I also spent time with Bingo, a paint pony with a feisty attitude and a warm heart. I headed for him on early weekend mornings, after finishing my paper route, but before the serious horse people, the girls, showed up. I would lie on his back in his tiny stall, or just stand at the stall door and rest my head against his. I would look into his eyes as I spoke to him, and must have kissed his black, rubbery cheeks a thousand times, taking in that distinct and wonderful smell. I loved that pony. Sometimes I would take him out and walk around the ring, with a bridle on him or just a halter, or ride around bareback for a few minutes. “Ride” in the truest sense, as he decided where to go, and at what pace. Partly because that’s how he wanted it and partly because I wasn’t much of a rider. I was a hanger on, to the ponies, and to the place.

Bingo

One Sunday I showed up and was making the rounds of the stalls, saying hello to everyone, and found Strawberry lying on her side. She had already started bloating when I arrived, twice her size already. She had gotten out of a locked stall, and a closed yard and hit by a car, apparently. I don’t know. The dead horse hauling truck showed up by mid-morning and scooped her now-massive dead body up with an odd contraption rigged to what might have been a tow truck at some point. I can’t remember if it made me sad, but I sure can remember it.
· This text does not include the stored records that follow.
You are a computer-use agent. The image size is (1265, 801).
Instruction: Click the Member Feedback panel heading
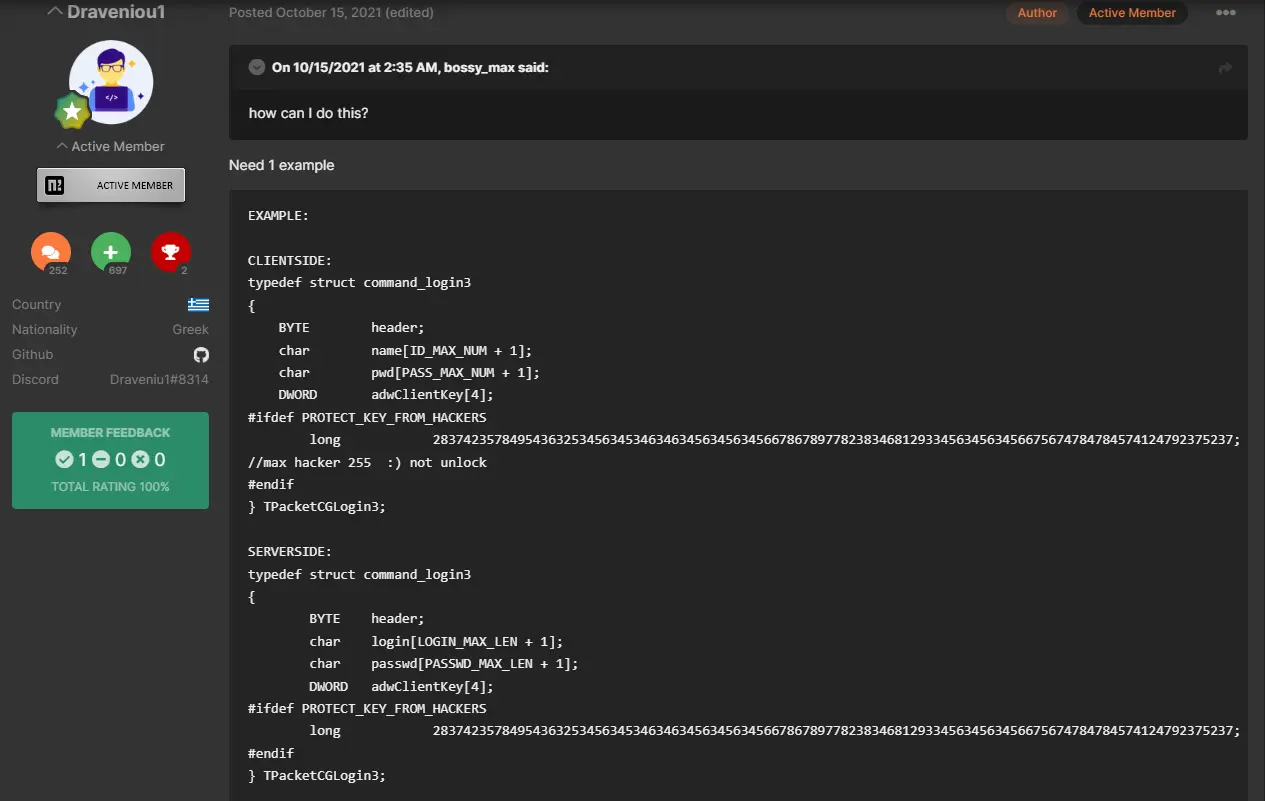click(x=110, y=433)
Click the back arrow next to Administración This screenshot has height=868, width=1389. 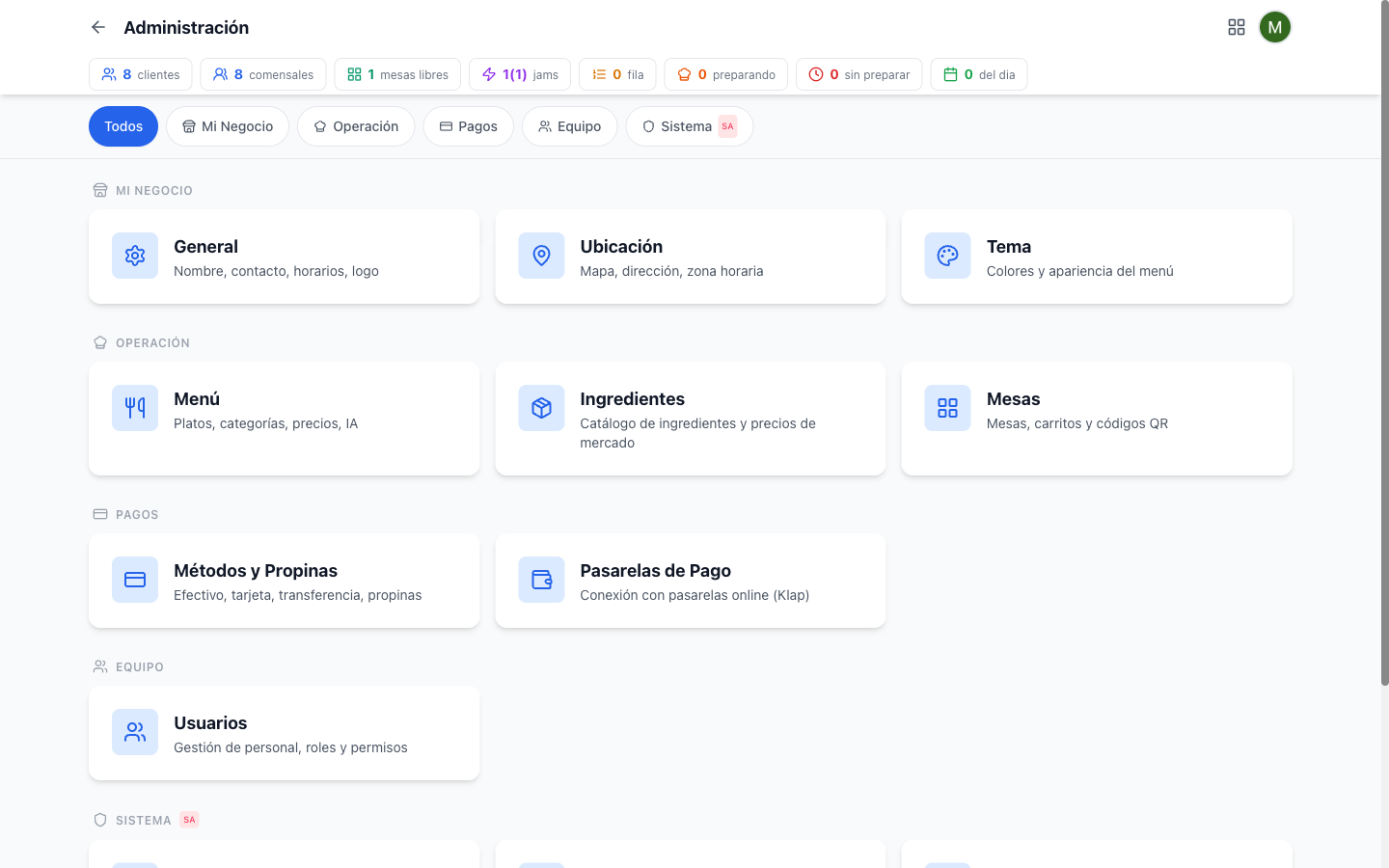pos(98,27)
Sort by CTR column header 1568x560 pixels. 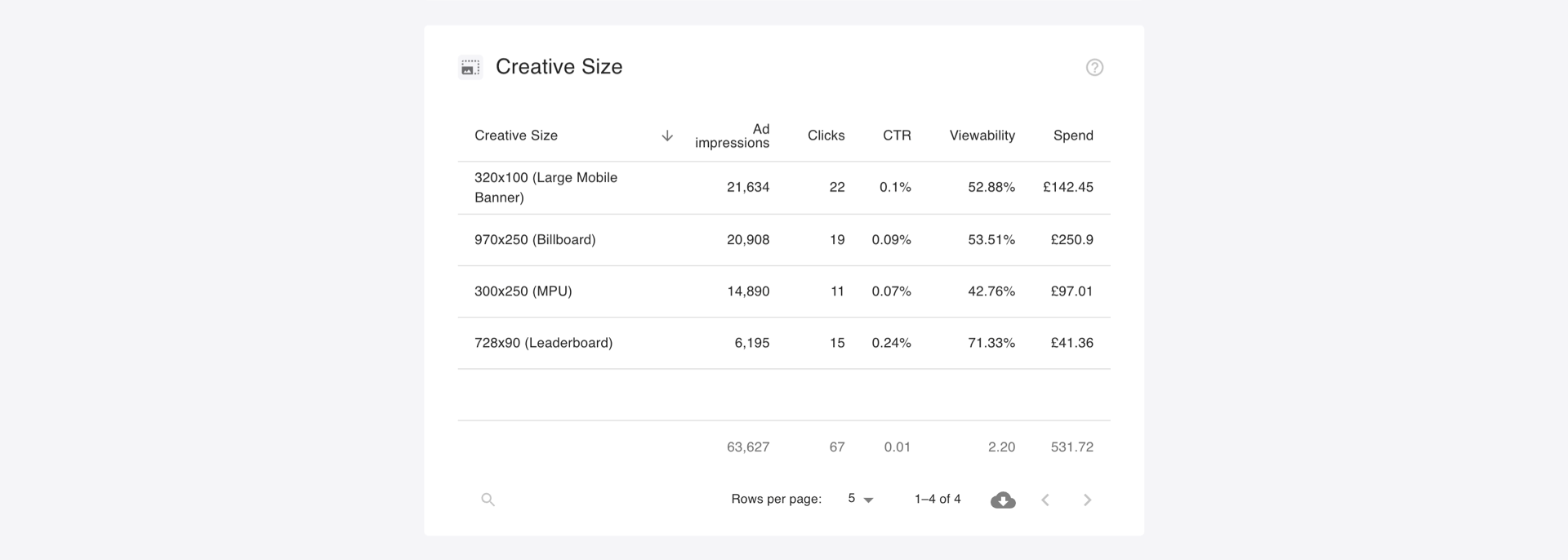click(x=897, y=136)
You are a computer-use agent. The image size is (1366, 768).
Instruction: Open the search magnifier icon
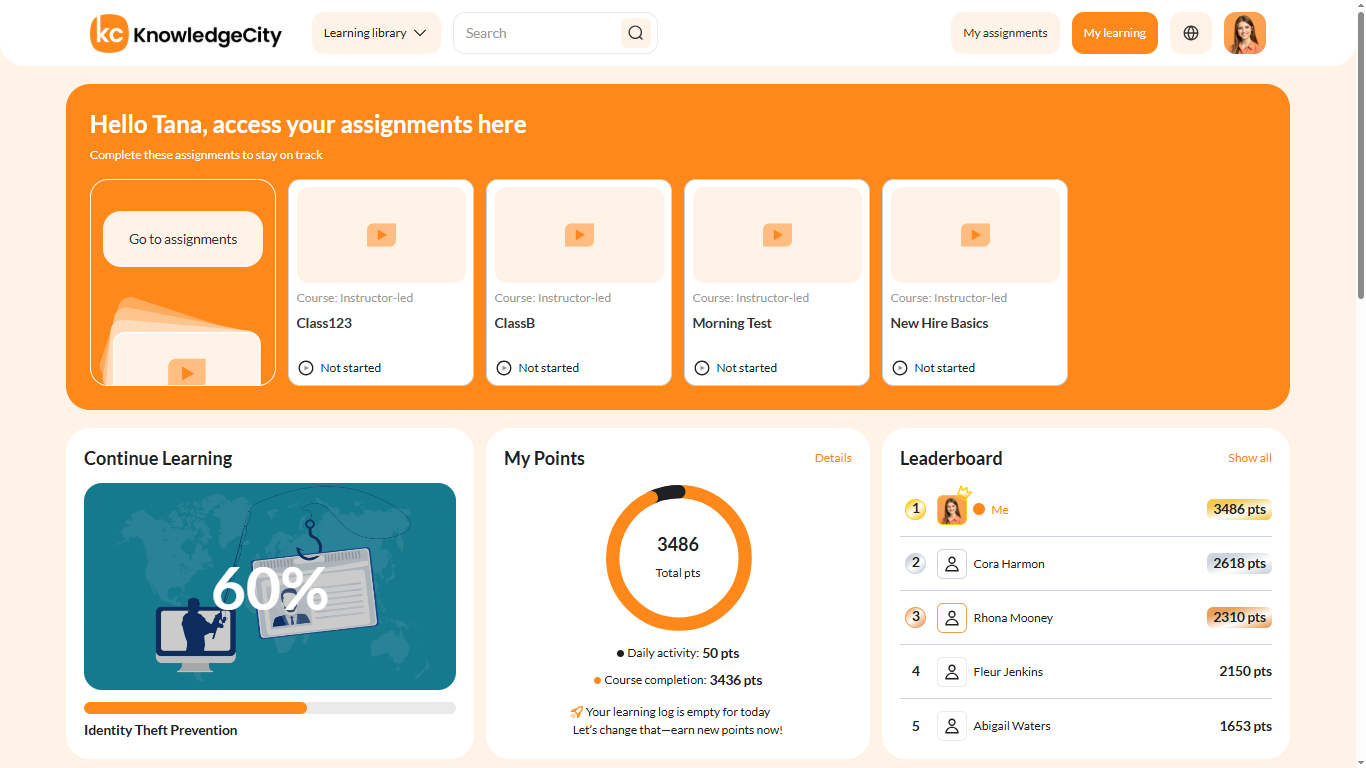tap(635, 33)
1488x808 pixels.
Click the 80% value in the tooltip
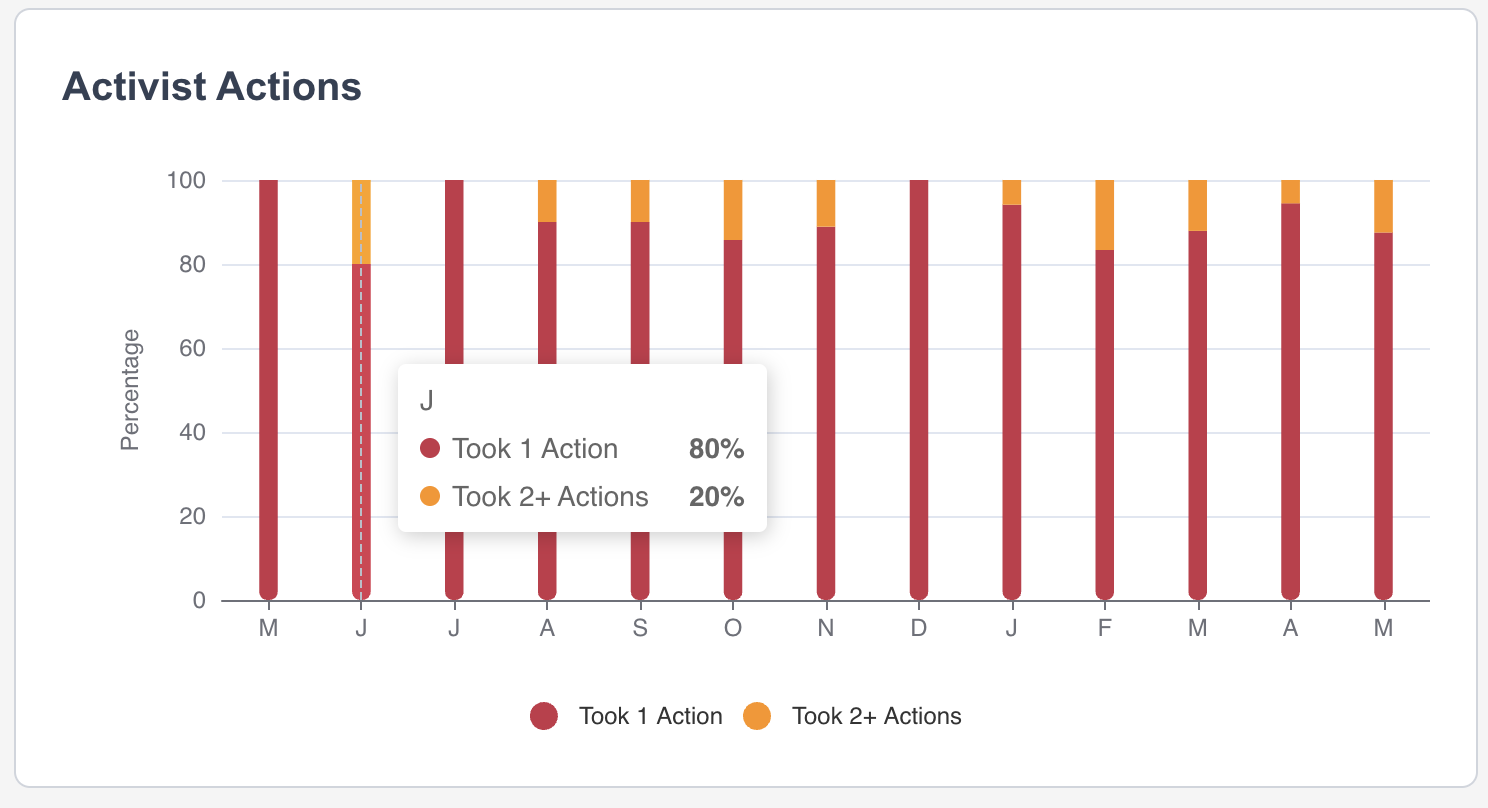coord(716,449)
But I remember Joe more, and Bingo, and Ellie Wood.

Ellie Wood Page was born in 1894, July 17. Her father passed away a week after her birth and she was raised in the boarding house her mother ran next to the University of Virginia. She married in 1920 and at some point moved to Bollingwood Rd., where she raised her children, helping her daughter, also Ellie Wood, rise to national prominence as an equestrian. And where she taught dozens of young people the joys of horses and riding, and in my case the joys of horses and the people that love them.